10 Ways to Cope with Current World Events
Tips and resources to stay well during these times of uncertainty
Feelings of powerlessness and uncertainty in response to disturbing current events—such as the Russian invasion of Ukraine—can be difficult to cope with. While these tips may not directly address the causes of this stress, they can help you manage it and keep going.
1. Limit your intake of news and social media

If you’re feeling distressed by the news, it’s OK to take breaks. If disengaging completely feels like too much, create limits for yourself: set a timer that allows you to engage, but reminds you to stop. Read a book, take a walk, or find some time without media.

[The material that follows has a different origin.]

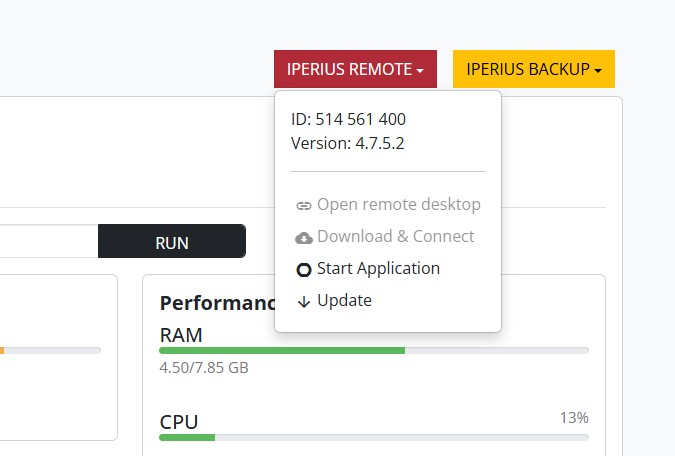This screenshot has width=675, height=456.
Task: Click the CPU usage progress bar
Action: tap(373, 437)

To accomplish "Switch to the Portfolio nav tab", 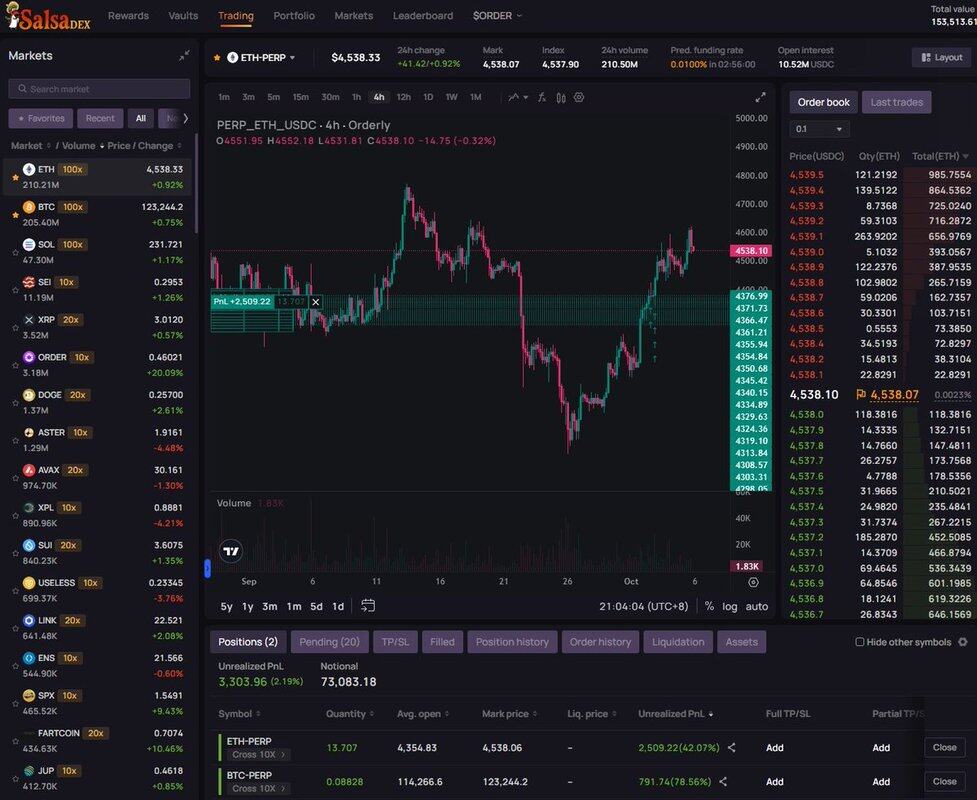I will [x=294, y=16].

Remember, taking time for yourself is not selfish.
2. Let your voice be heard

When we feel powerless, it’s important to find ways to have a voice. You could get involved in forms of activism, join organizations, attend events, talk to others about what you value, make a donation, or work to protect the rights of others. Consider how to balance action with rest.
3. Maintain your routine and engage in healthy activities
Try to strike a balance between keeping up with current events and going about your daily life. Basic acts of self-care can make a real difference during times of stress: take breaks, connect with family and friends, take on fewer commitments, engage in spiritual or religious practices, or go for a walk. Find what feels good for you.
4. Practice relaxation

Try self-soothing strategies like meditating, breathing exercises, listening to music, or whatever you find helpful. BU offers complimentary access to HeadSpace so you can meditate and clear your mind whenever necessary. Give yourself a bit of sympathy, too. Stress can often cause you to underperform. Make sure you set aside time to treat yourself and enjoy some moments of joy.
Heads up, On March 25, BU Student Health Services is hosting Mindfulness for Coping with Socio-Political Stress from 4 to 5 pm ET on Zoom. Students will participate in mindfulness exercises to promote inner calm amidst our current sociopolitical stressors. Activities include journaling, breath work, guided meditation, and gentle movement to check in with themselves and process feelings of stress. Note: Students must use their BU email address to register.
5. Move your body

When you experience stress, your muscles tense. Practicing movement that releases tension can help you process difficult emotions. Try shaking out parts of your body, gentle stretches, self-massage, or other forms of movement.
6. Recognize your limits
Remember that you may not be as efficient as usual, and you might need more time or help to complete tasks. It’s OK! We’re all human. Just plan accordingly, show yourself kindness, and ask for support when needed.
7. Seek out community

Check-in with your friends or family. Even when you don’t know the “right” thing to say, just being with others during difficult times can be powerful.
8. Acknowledge your feelings
Reactions to events vary from person to person. Some people experience intense feelings while others may not. Allow yourself to feel what you feel without judgment of yourself or others.
9. Remember that self-care and community care are connected
It can be tempting to prioritize activist work over your own self-care, but they are interconnected. Taking time for yourself helps you show up as a kinder and more compassionate person to others, and can refuel your capacity for activism.
10. Reach out if you need additional support
BU’s International Students & Scholars Office provides information on policies affecting international students and their families. BU’s Dean of Students can provide assistance with personal and financial emergencies. And if you need additional mental health support, you can contact Behavioral Medicine at Student Health Services.